(Written task) Return each of the entries below word for word, leaving out the pictures.
═════ Data provided
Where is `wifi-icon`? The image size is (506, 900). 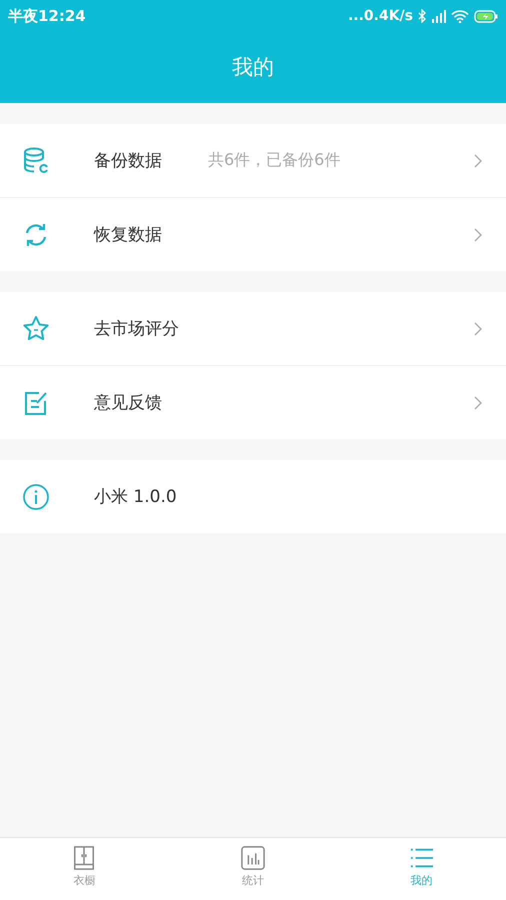
wifi-icon is located at coordinates (460, 16).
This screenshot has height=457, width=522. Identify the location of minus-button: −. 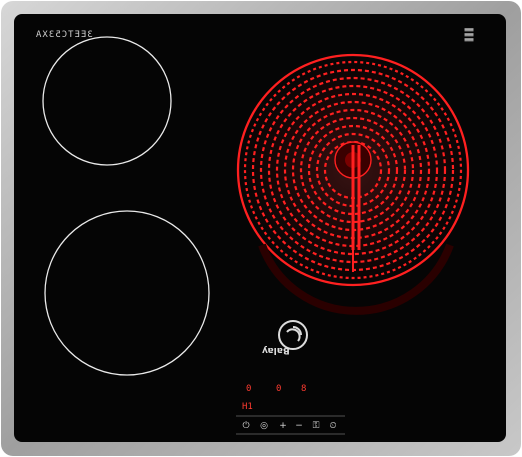
(299, 426).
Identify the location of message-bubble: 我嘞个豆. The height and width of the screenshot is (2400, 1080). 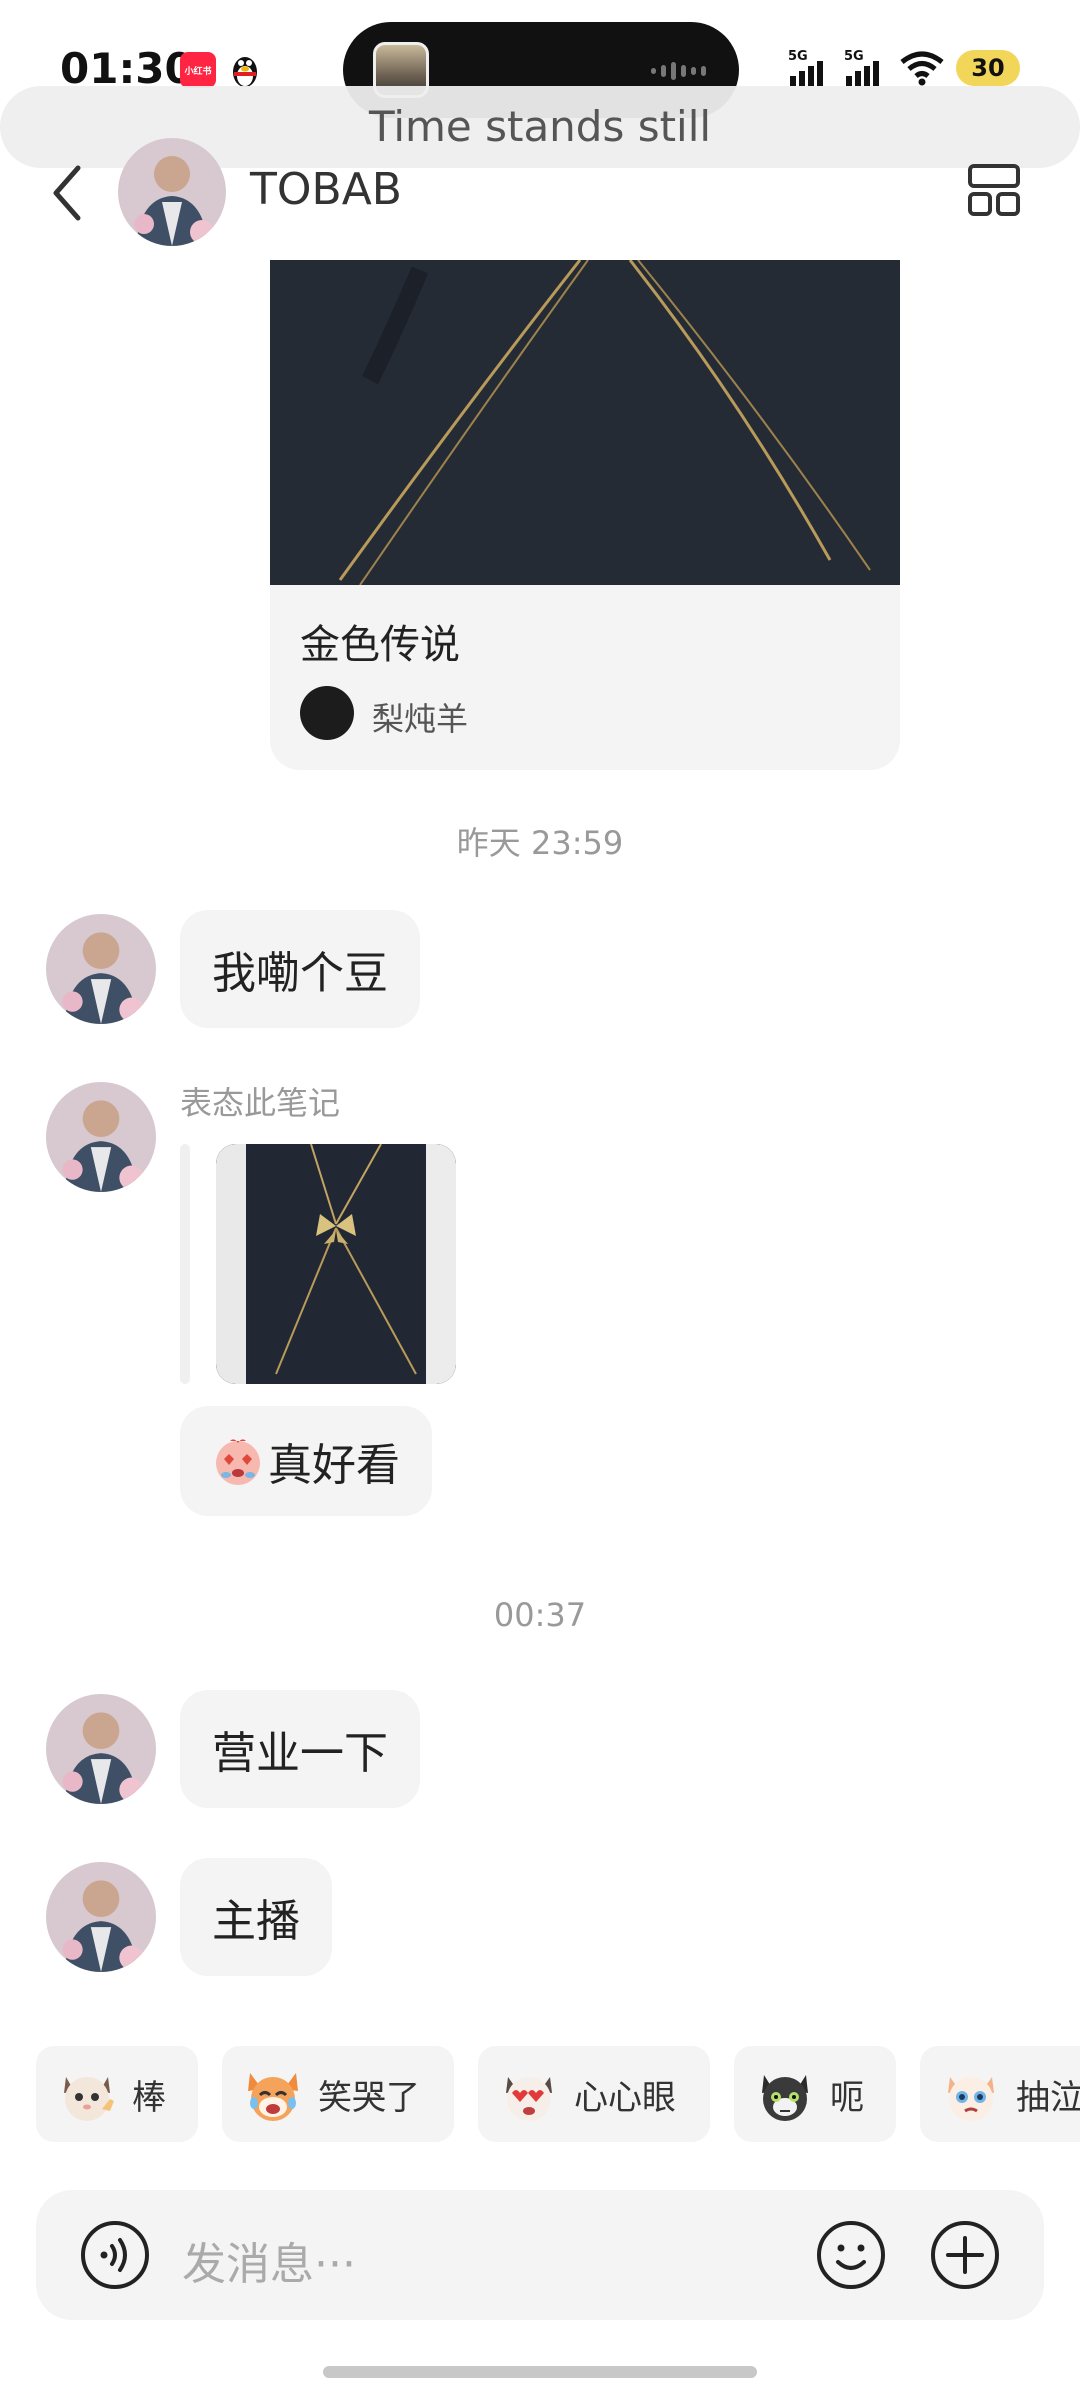
(300, 969).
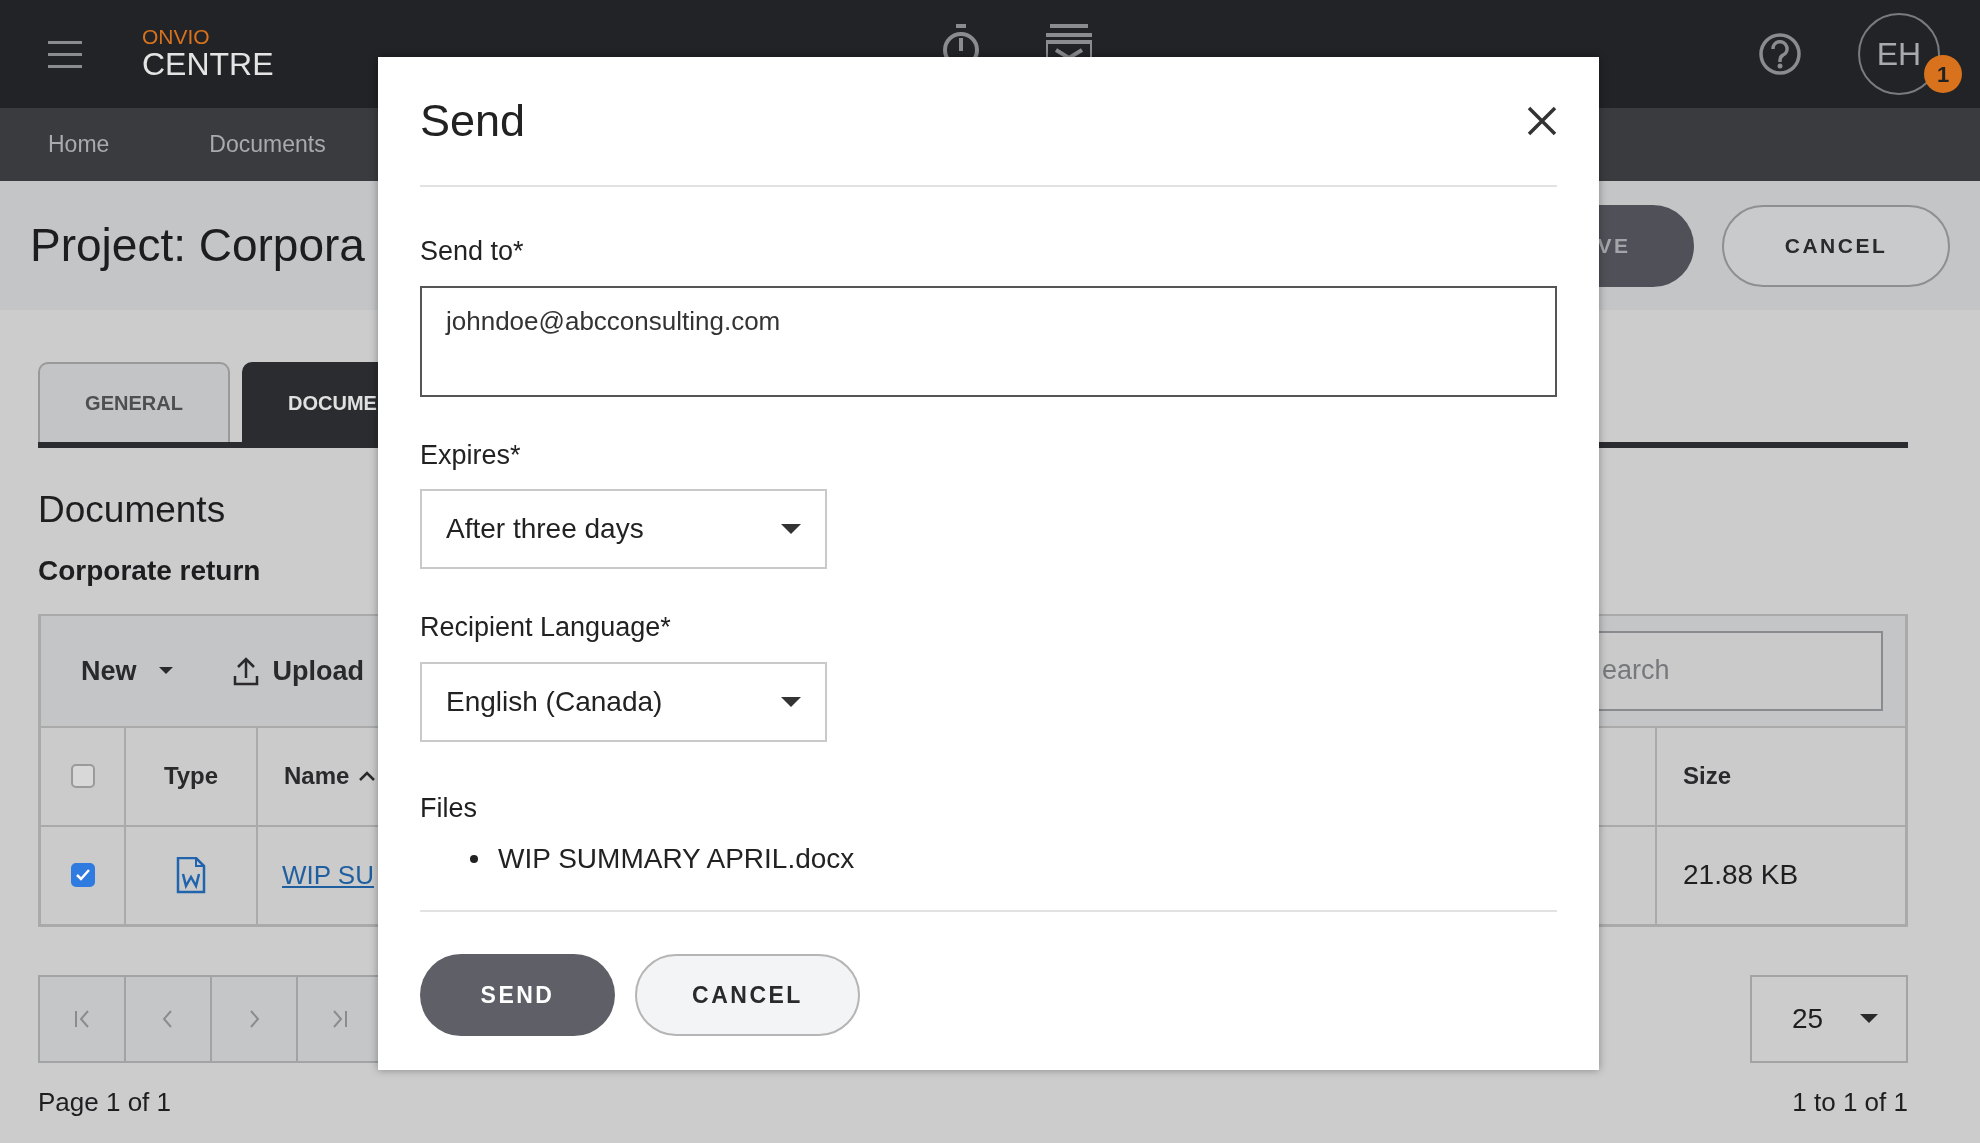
══════════
(Completed task)
Where is `wifi-icon`? The image size is (506, 900). 
wifi-icon is located at coordinates (460, 16).
This screenshot has height=457, width=522. Identify the location of minus-button: −. 
(299, 426).
Identify the location of message-bubble: 我嘞个豆. The height and width of the screenshot is (2400, 1080). 
(300, 969).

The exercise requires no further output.